Aufgabe - Welchen Anteil an den weltweiten CO2-Emissionen hat Deutschland laut Joe Kaeser im Interviewauszug?

Joe Kaeser: Deutschland sorgt weltweit für rund zwei Prozent der CO2-Emissionen. Wenn also die ganze Welt weiter auf Kohlekraftwerke setzt, dann können wir uns anstrengen, wie wir wollen – wir werden die Welt allein nicht retten, indem wir unsere Emissionen halbieren. Aber wir haben natürlich auch eine Vorbildfunktion. Wir sollten weiter an unseren Klimazielen festhalten. Dennoch muss unser Hebel sein: Wir entwickeln hierzulande die weltbesten Umwelttechnologien und exportieren sie dann – und können so am effektivsten auch andernorts den Klimawandel bekämpfen.
Das können Windkraftanlagen sein, effiziente Gasturbinen, die auch mit Wasserstoff betrieben werden können und mit denen man Kohlekraftwerke ersetzen kann, verlustarme Stromübertragungsnetze genauso wie Technologien für den Aufbau einer globalen Wasserstoffwirtschaft oder Elektroautos. Wir haben alle Möglichkeiten, hier weltweit vorn zu sein. Die Ausgangslage ist also gut, wir sollten diese Chance nutzen.
„Das sollten wir nicht beim Blick auf unser Land vergessen“
Als wie flexibel erachten Sie den Wirtschaftsstandort Deutschland, wenn es darum geht, sich auf die Veränderungen des Klimawandels einzustellen?
Joe Kaeser: Es ist ja fast schon eine Mode, über den Wirtschaftsstandort Deutschland zu schimpfen. Und natürlich müssen wir weniger bürokratisch agieren, schneller werden und die Anpassungsfähigkeit unserer Wirtschaft erhöhen. Hier müssen wir besser werden, auch durch eine viel umfangreichere Digitalisierung. Ich möchte dennoch den Menschen in Deutschland Mut machen, weil wir an einem der besten Orte der Welt leben, in einer demokratischen Gesellschaft, in Frieden und Freiheit, in einem Rechtsstaat, mit einer guten medizinischen Versorgung. Wenige Stunden von hier entfernt kämpfen Menschen um ihr Leben und ihre Freiheit – dafür, dass sie nicht mehr bombardiert werden und ihre Kinder in Sicherheit leben. Das sollten wir nicht beim Blick auf unser Land vergessen.
Wir sind insgesamt ein vermögendes Land. Wir haben Ideen, Technologien und ein erfolgreiches Unternehmertum, ein weltweit unerreichtes Netzwerk aus Großunternehmen, Eigentümer-geführten Firmen aus dem Mittelstand, dem Handwerk und Hochschulen und Forschungseinrichtungen. Aber: Man darf sich natürlich auch nicht auf dem Wohlstand und dem Erreichten ausruhen und darf auch nicht vergessen, dass es zunehmend Menschen gibt, deren Existenzgrundlage gefährdet ist oder die heute bereits in ärmlichen Verhältnissen leben. Das muss in einem Staat wie Deutschland eigentlich nicht sein.
Klimawandel: „Diagnose ist einfacher als die Therapie“
Wie sehen Sie Klimaaktivisten, die sich immer wieder öffentlichkeitswirksam mit diversen Klebeaktionen ins Licht der Öffentlichkeit rücken? Sind das alles „Spinner“? Oder ist deren Protest legitim?

Extrahierte Angaben -

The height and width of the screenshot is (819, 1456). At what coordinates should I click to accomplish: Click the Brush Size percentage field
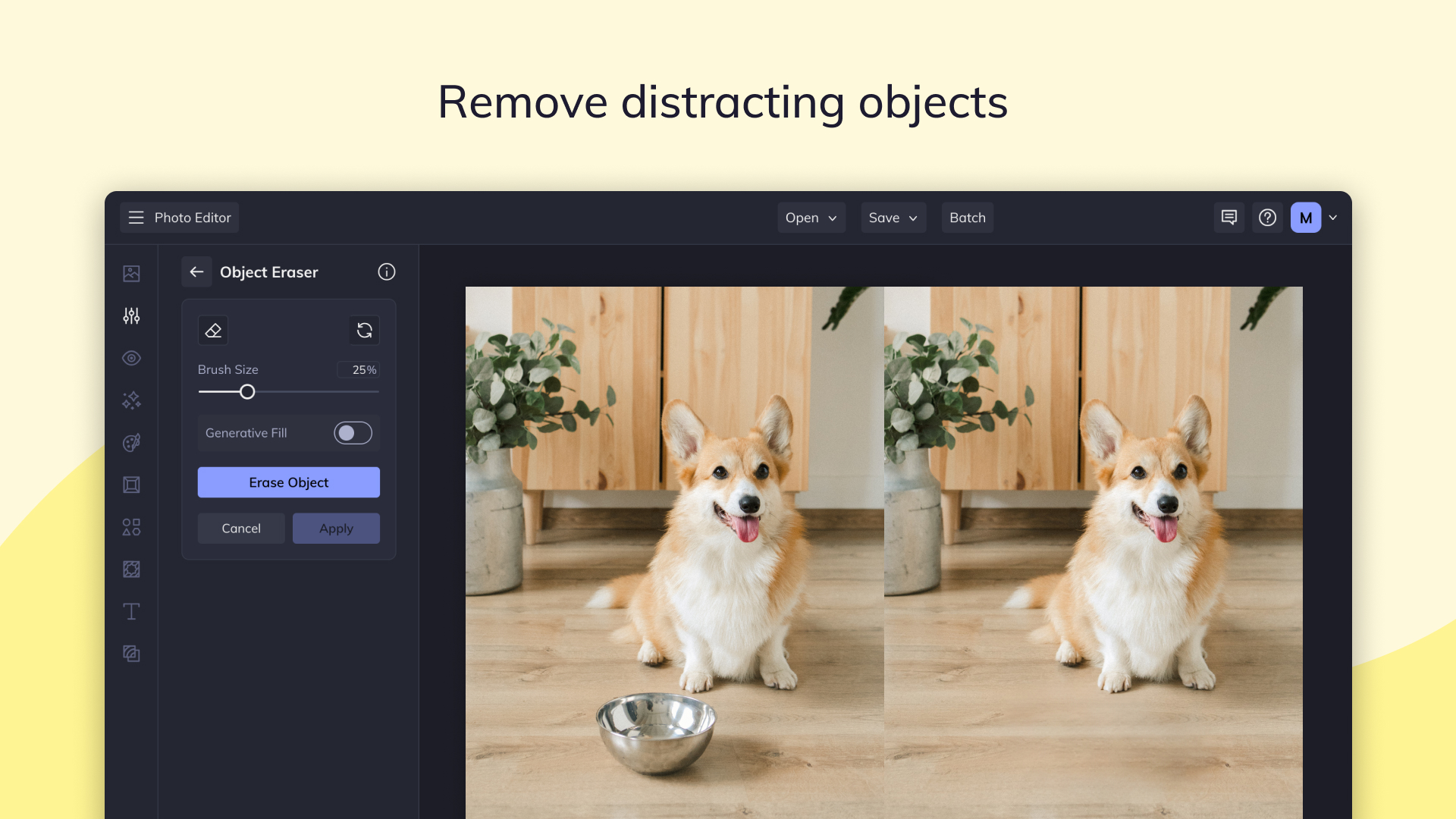pos(358,370)
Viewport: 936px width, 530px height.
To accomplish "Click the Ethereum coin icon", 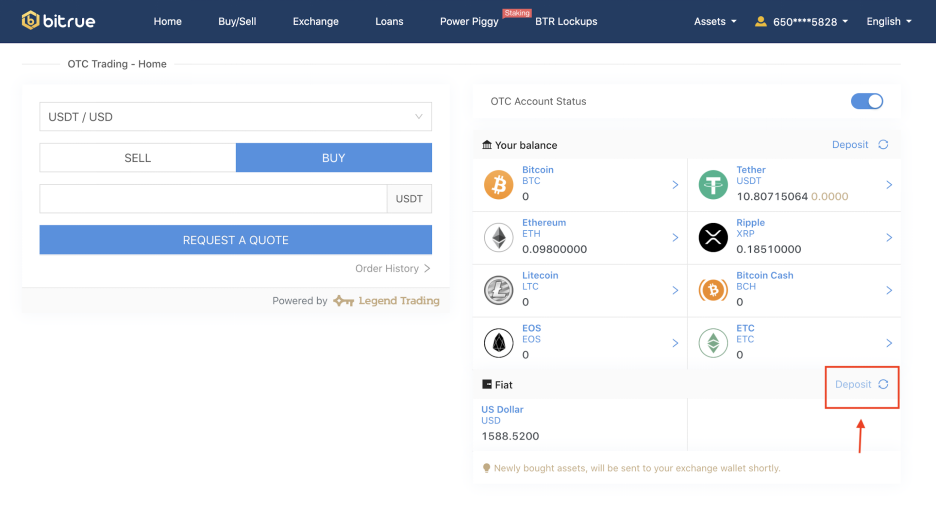I will pos(498,237).
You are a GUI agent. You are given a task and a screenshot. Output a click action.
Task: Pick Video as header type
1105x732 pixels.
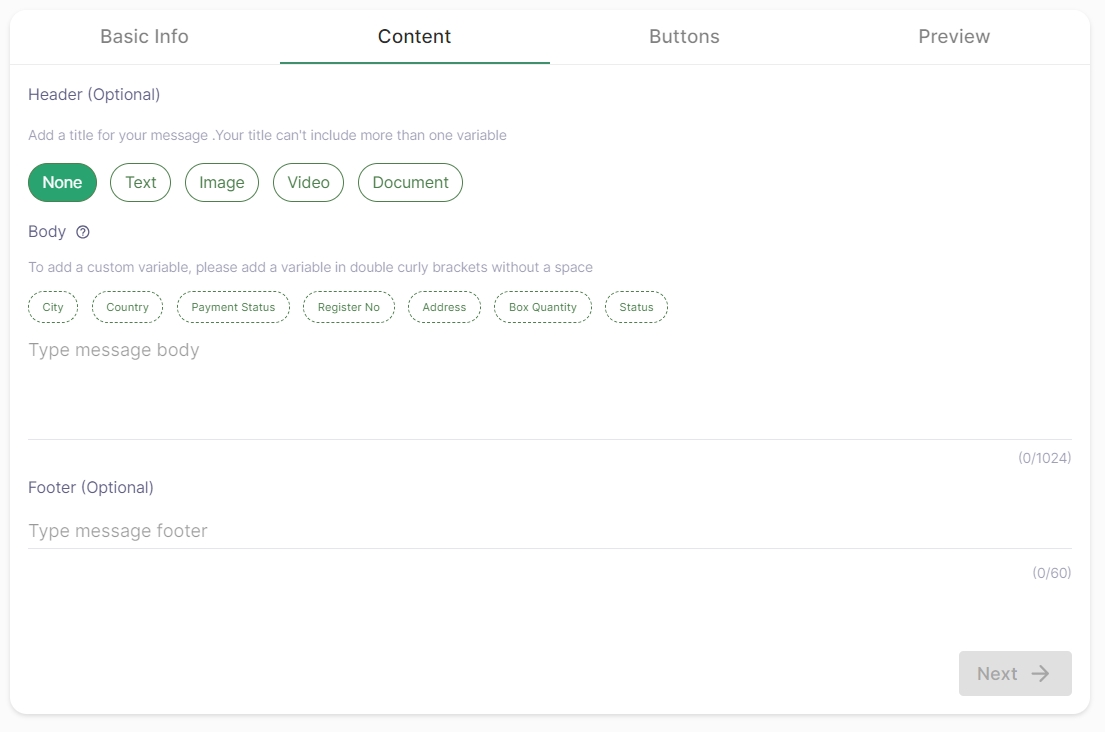pos(308,183)
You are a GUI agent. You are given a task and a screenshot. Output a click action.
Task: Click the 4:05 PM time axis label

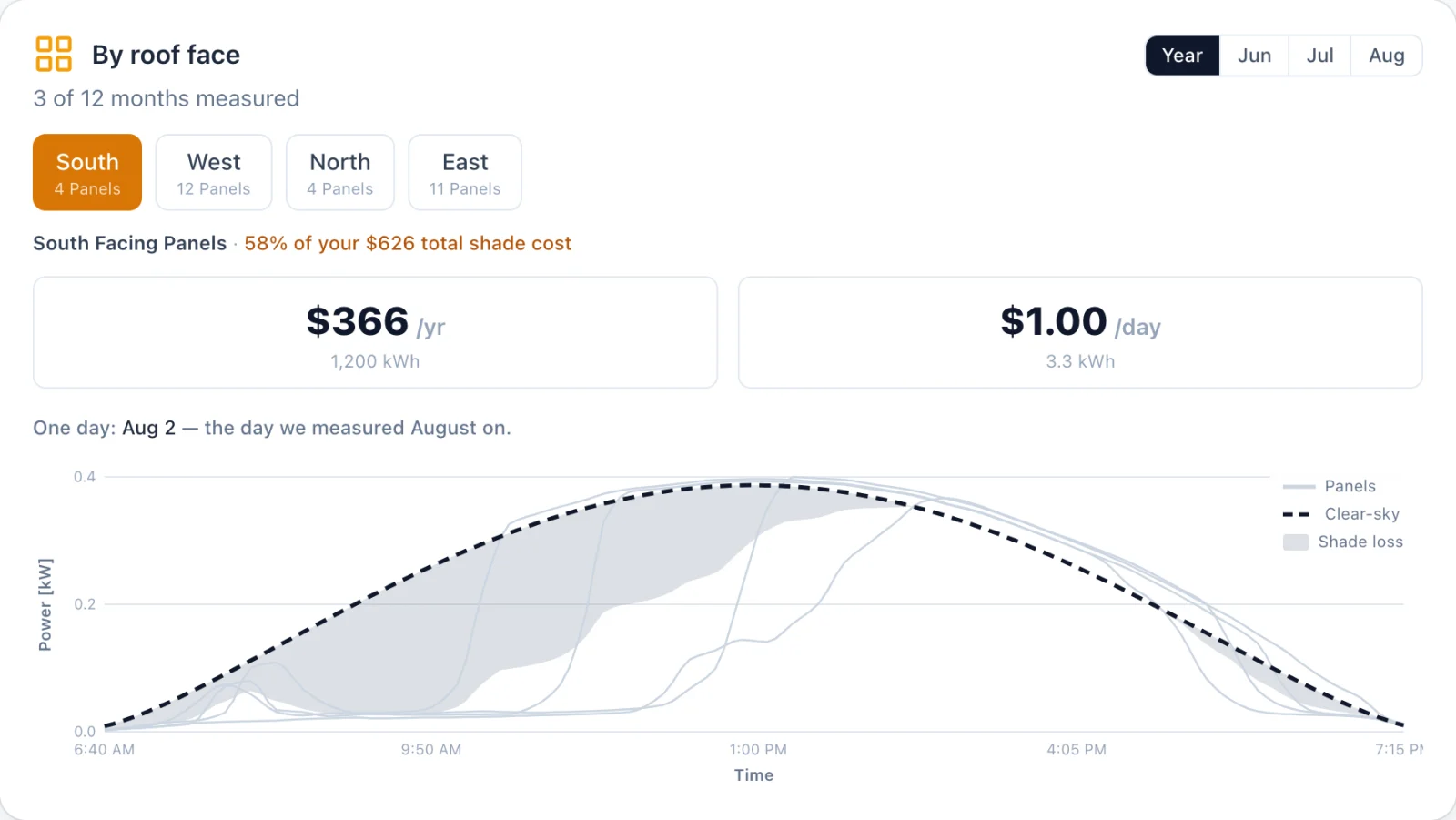point(1077,750)
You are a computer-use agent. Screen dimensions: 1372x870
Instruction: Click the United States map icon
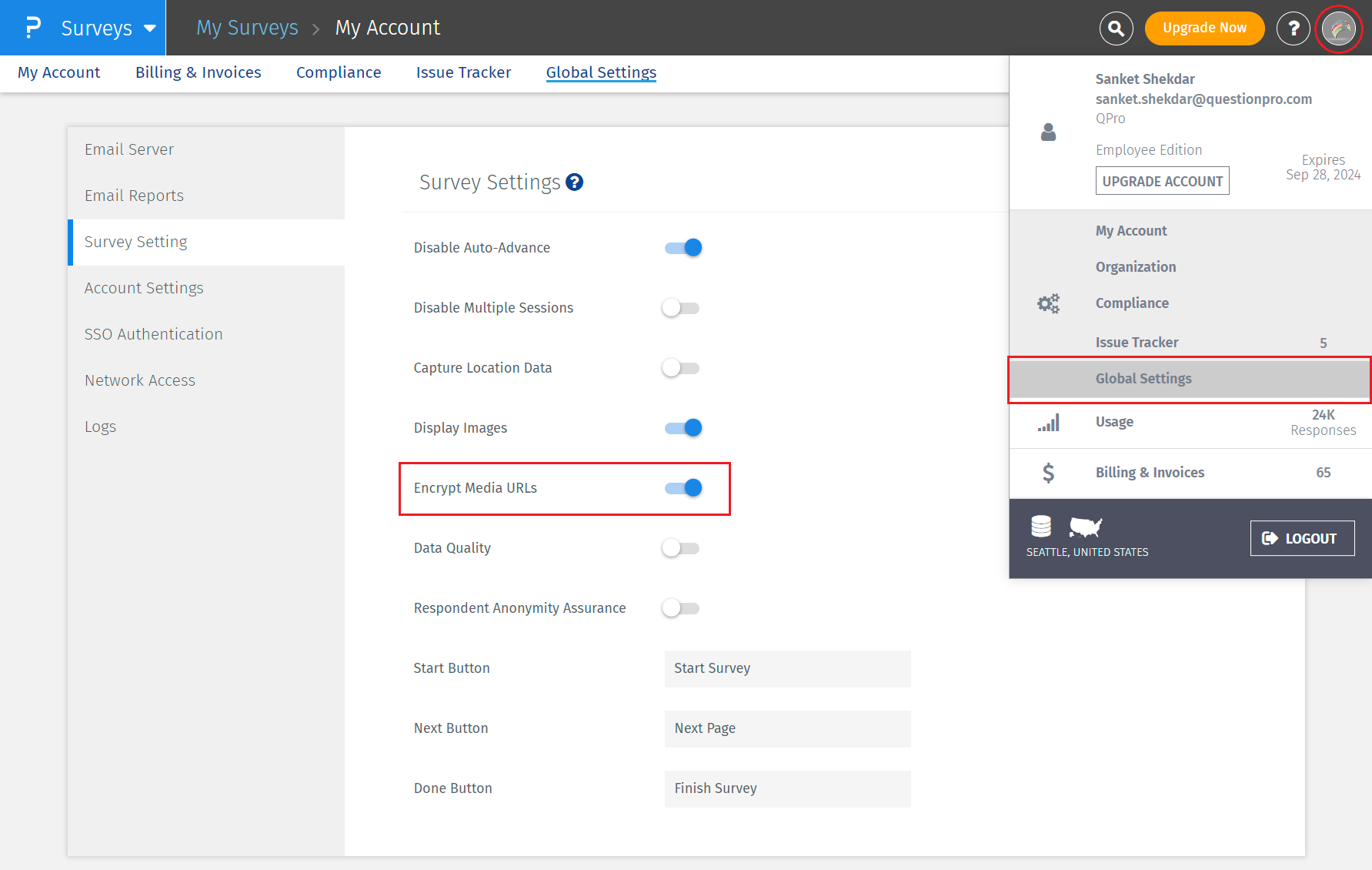[x=1085, y=527]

Ergebnis - Rund zwei Prozent.